[START Source document]

(continued on pg. 116)
With Comprehensive Tax
Reform Unlikely, Focus Shifts
to Expired Incentives
By Ben Gann, director of legislative affairs & grassroots activities, NLBMDA
At the start of 2013, Congress appeared
well-positioned to pass comprehensive
tax reform for the first time since 1986.
It had just narrowly avoided the fiscal
cliff, and there was growing concern
that the current tax code had become
overly complex, thereby reducing
America’s economic competitiveness.
Efforts for comprehensive reform
were bolstered when Sen. Max Baucus
(D-MT) and Rep. Dave Camp (R-MI),
the chief tax writers in the Senate and
House of Representatives, respectively,
announced they were working
together on rewriting the tax code.
Last summer, the two men
toured the country to hear concerns
from businesses and convince them
of the need to reform the tax code.

[END Source document]

**Goal:** According to the tax reform article, which two lawmakers announced they were working together on rewriting the tax code?

[START Source excerpt]

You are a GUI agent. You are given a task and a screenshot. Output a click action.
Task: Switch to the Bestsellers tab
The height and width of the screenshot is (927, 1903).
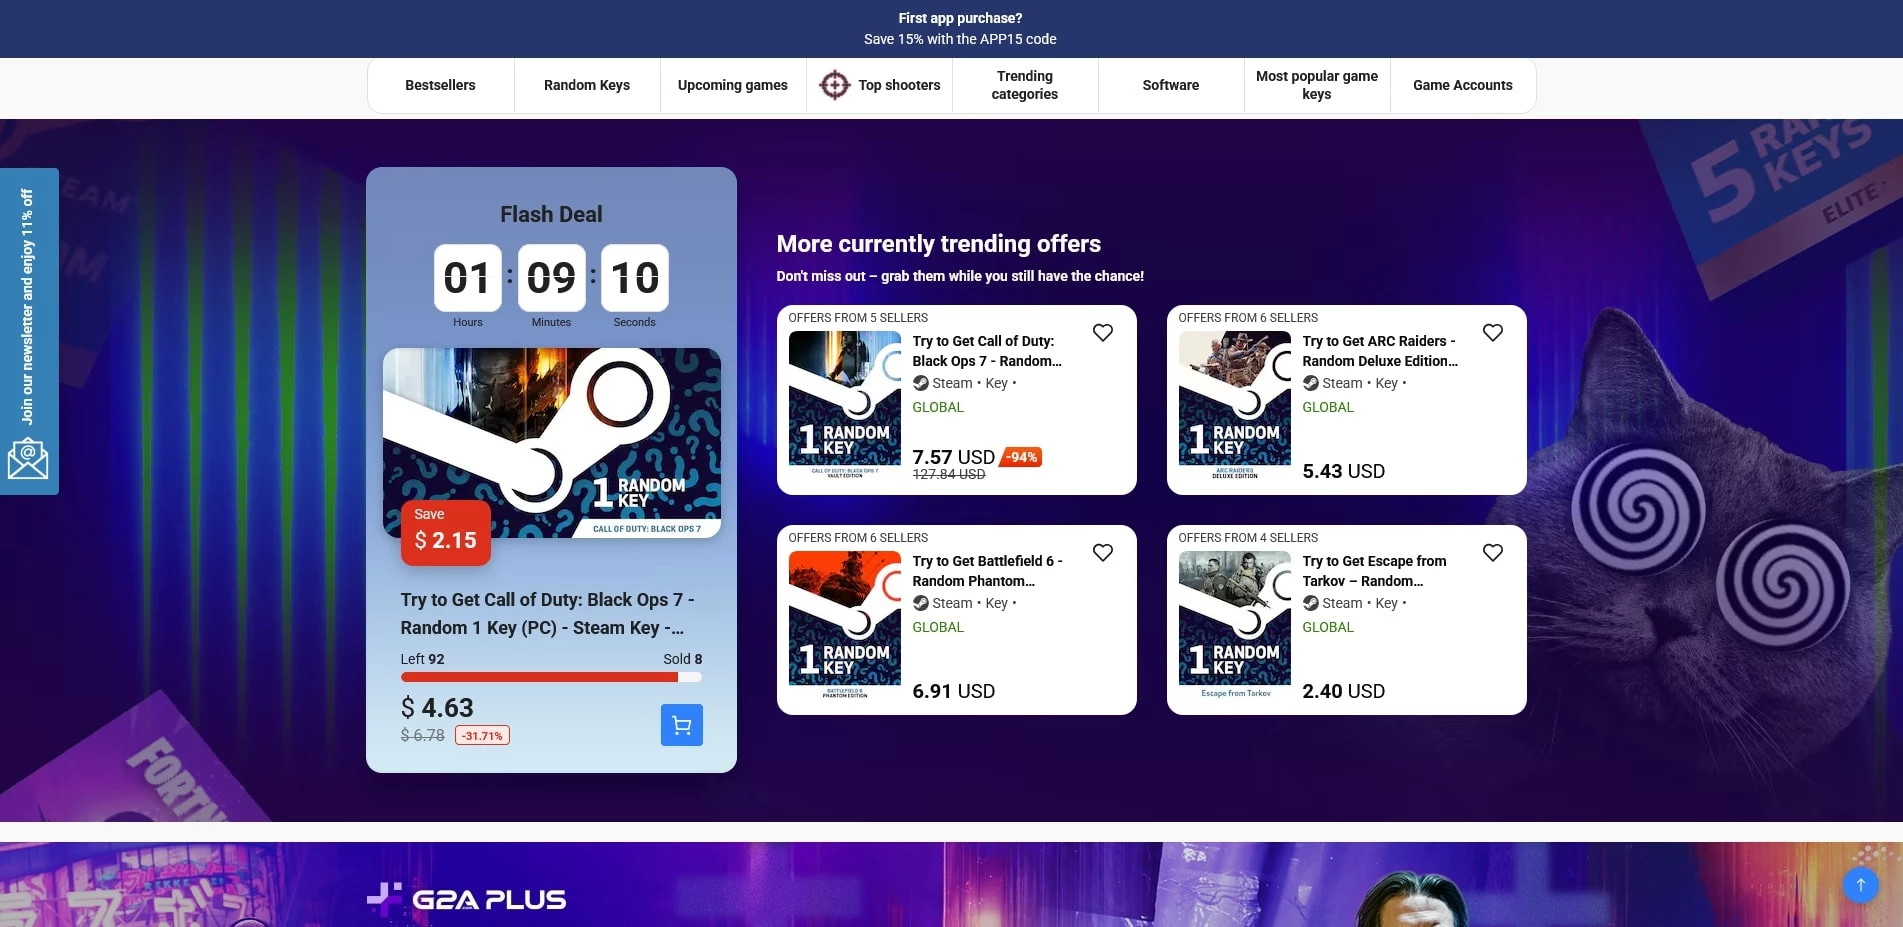[439, 85]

[END Source excerpt]

**Exercise output:** Sen. Max Baucus (D-MT) and Rep. Dave Camp (R-MI).